USF seniors help make history after tough first years
Finishing with the most wins in a single season in program history, USF football’s 2016 senior class will go down as the catalysts of change that coach Willie Taggart hoped for as he recruited his first class of Bulls in 2013.
Going 16-20 in three years at his alma mater Western Kentucky, Taggart admittedly didn’t have much to offer when he took over a USF program that had just finished 3-9 in 2012 with Skip Holtz.
“These young men decided to come here … they chose USF off of faith,” Taggart said. “This is where they wanted to be and they wanted to turn this program around and they said that was what they were going to do.
“For them to go struggle to get us where we are at now, I only think it would be right for them to go out on top.”
With Saturday’s 48-31 win over in-state rival UCF in the “War on I-4,” staying the course finally paid off as the Bulls logged a record 10th win.
Led by a relentless rushing attack headed by quarterback Quinton Flowers and running back Marlon Mack, USF ran for 351 yards and five touchdowns as it pulled away from UCF early.
Though the Knights pulled within seven points midway through the fourth quarter, interceptions by linebacker Auggie Sanchez and safety Nate Godwin in the fourth quarter sealed the win for USF.
When Godwin first committed to being a Bull, he wasn’t really sure what had convinced him to play for Taggart in the first place.
“I don’t know, maybe it was the look in his eyes,” Godwin said. “I remember sitting in his office and he told me, ‘Let’s bring it home.’ You know, why not do it when it’s right here? Why leave when you can do right in your own city?”
Despite the record-breaking season for USF, the Bulls’ 46-30 loss at Temple was the deciding factor in the Owls playing in the upcoming AAC Championship game over the Bulls.
Missing out on playing for a conference championship certainly stings, but for seniors like Nigel Harris, lifting the “War on I-4” trophy on Saturday helps to put in perspective how far USF has come in four seasons.
“We played McNeese State (in the first game of 2013) and they whooped up on us,” Harris said. “I thought to myself, ‘I really came here for this?’ You don’t expect that coming to a D-I school playing I-AA and them doing that to us it was like, ‘Wow, OK we definitely have some work to do here at this program.’”
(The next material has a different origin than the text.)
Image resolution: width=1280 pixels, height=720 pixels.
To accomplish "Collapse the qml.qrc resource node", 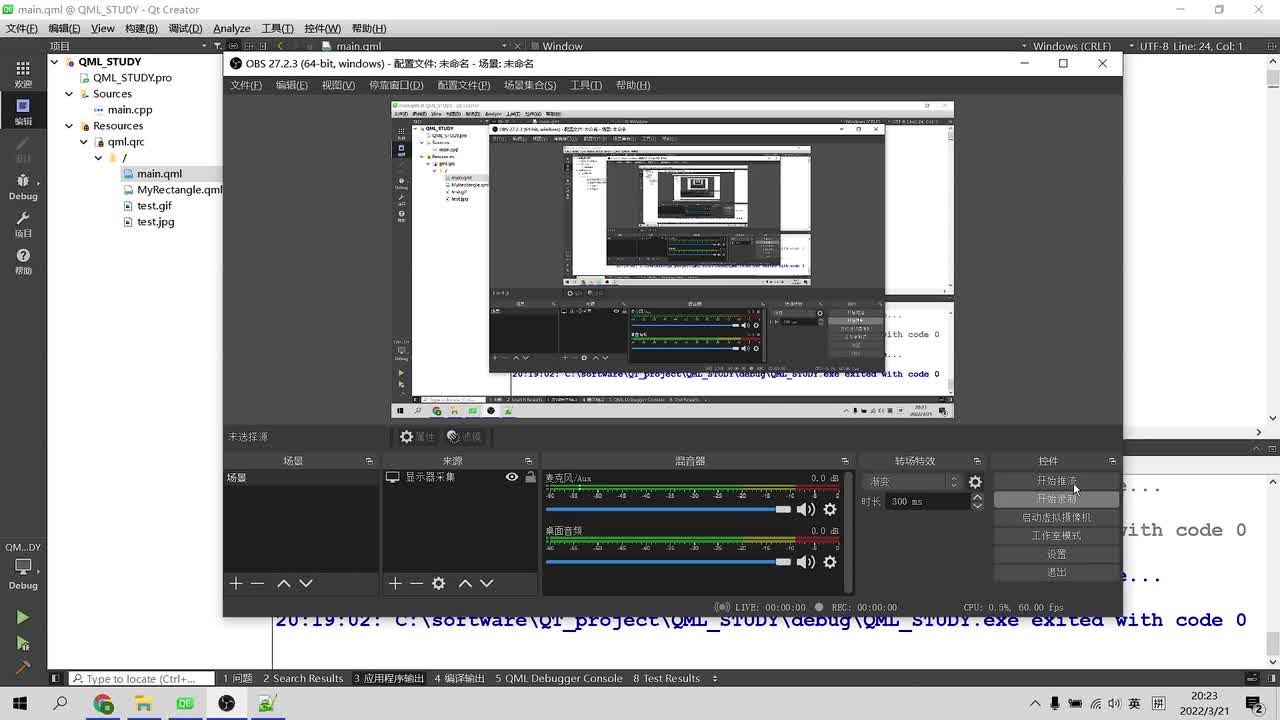I will coord(84,142).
That 53-21 loss to an FCS school was only one of several marks on a dismal first year for Taggart and these seniors, as they finished the year with a 2-10 record.
That’s when the Bulls would get to work.
Incremental improvements were made in Taggart’s second year, as USF finished 4-8 in 2014.
Showing some marginal improvement, Taggart’s initial class, now in their junior year, began to make their impact felt on a growing program looking for a spark.
One of those leaders, senior wide receiver Rodney Adams, used his second year at USF to cement his place in Bulls’ lore, as the St. Petersburg native broke the single season touchdown reception record with nine in his junior campaign.
“We had the low times, but we all bought in to the program,” Adams said.
“We all stuck by Coach T, and we stayed the course and everything’s playing out like we wanted it to.”
Adams and the Bulls would finish the year 8-5 and bowl eligible for the first time since 2010.
Although the Bulls fell short of their first conference championship this season, the seniors still led USF to the best record of any team in the AAC and the best in the 20-year history of USF football.
For Godwin, much like rest of this class of seniors, getting the program back on track to being a contender still seems implausible.
“When I first got recruited, I wanted to be somebody that came here and set the foundation for this program,” Godwin said.
“(Taggart) didn’t have a lot to sell, but I believed in his plan and I wanted to put on for my city. I wanted to be one of those recruits that didn’t leave and go on to another school when I could have. So, to be able to stay here to go from 2-10 to 10-2, it’s amazing. It’s unbelievable.”